After subtracting depreciation from net gain in Worksheet 2, line 7, if Taylor’s net gain had exceeded the maximum exclusion amount for a single filer, any capital gain above the threshold ($250,000) would have been reported on Schedule D (Form 1040) as long -term capital gain. However, Taylor must report the $27,000 depreciation on Form 4797. See the Instructions for Form 4797. For information on the treatment of unrecaptured section 1250 gain, see Recapturing Depreciation , later. See also Pub. 544 for information on depreciation recapture. For more information about using any part of your home for business or as a rental property, including information about depreciation deductions, see Pub. 587, Business Use of Your Home, and Pub. 527, Residential Rental Property. See also Pub. 946, How to Depreciate Property. How Much Is Taxable?

Review of the Eligibility Test. Generally, your home sale qualifies for the maximum exclusion if all of the following conditions are true.

• You didn’t acquire the property through a like-kind exchange in the past 5 years.

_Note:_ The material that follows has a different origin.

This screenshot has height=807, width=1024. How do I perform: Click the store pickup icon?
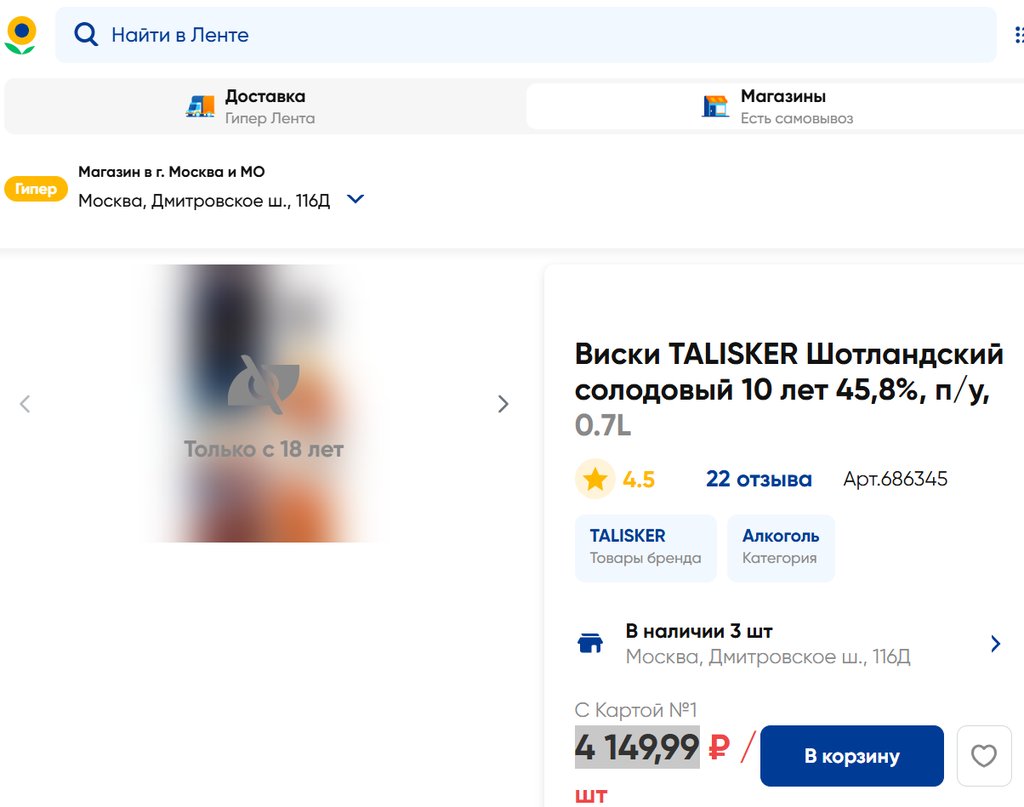(x=715, y=106)
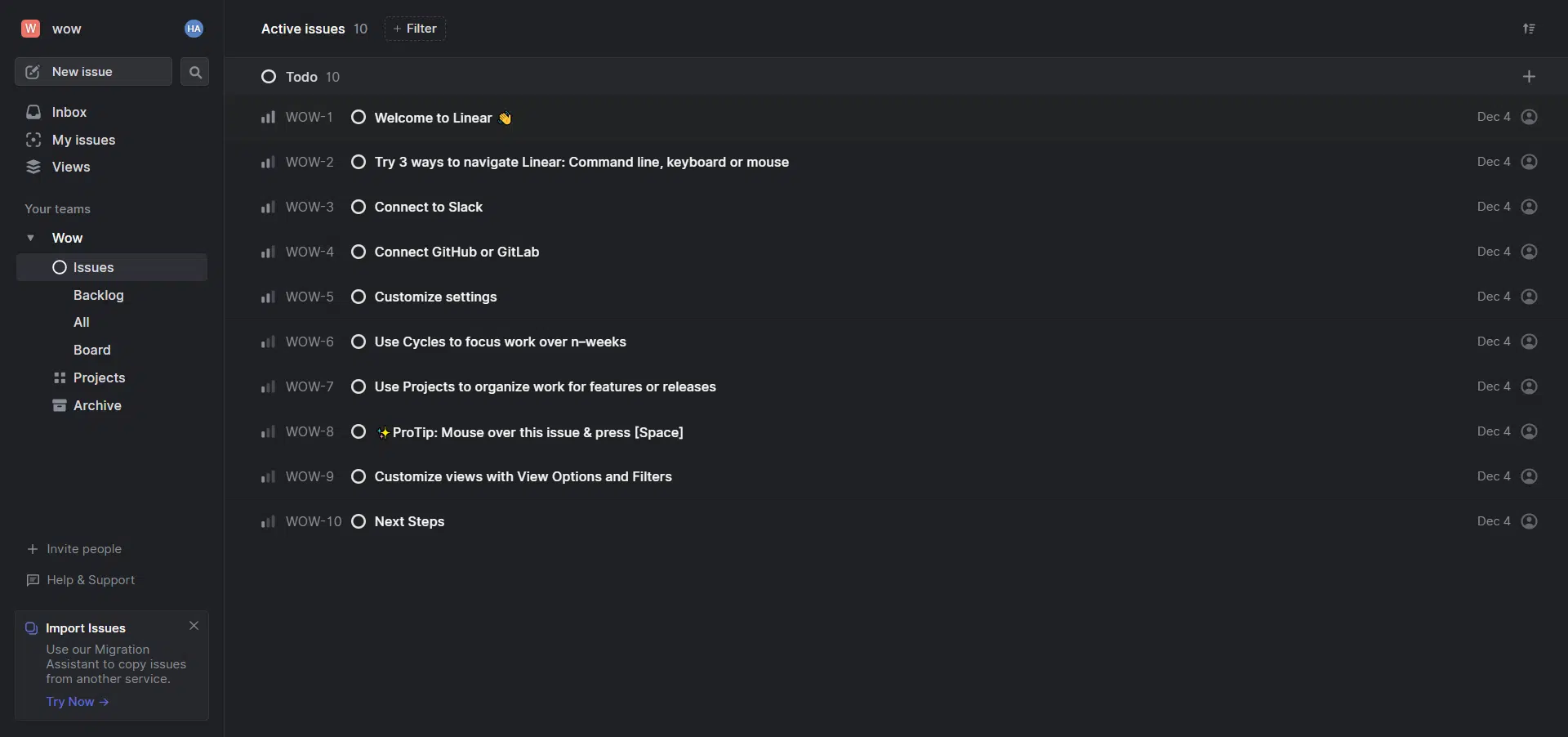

• You aren’t subject to the expatriate tax.

• You owned the home for at least 2 of the last 5 years and lived in the home for at least 2 (1 if you become disabled) of the last 5 years leading up to the date of the sale.*

• For the 2 years before the date of the current sale, you didn’t sell another home on which you claimed the exclusion.

• You didn’t use a portion of the home outside of the living area, for business or rental purposes.

• You didn’t use the entire property for business or rental purposes or as a second home after 2008.

• The sale doesn’t involve the transfer of vacant land or a remainder interest.** *If this condition isn’t met, your home sale may qualify for a partial exclusion. The sale must involve one of the following events experienced by you, your spouse, a co-owner, or anyone else for whom the home was their residence: a work -related move, a health -related move, a death, a divorce, a pregnancy with multiple children, a change in employment status, a change in unemployment compensation eligibility, or other unusual event. **The transfer of vacant land or of a remainder interest may qualify for the maximum exclusion, but special rules apply in those situations.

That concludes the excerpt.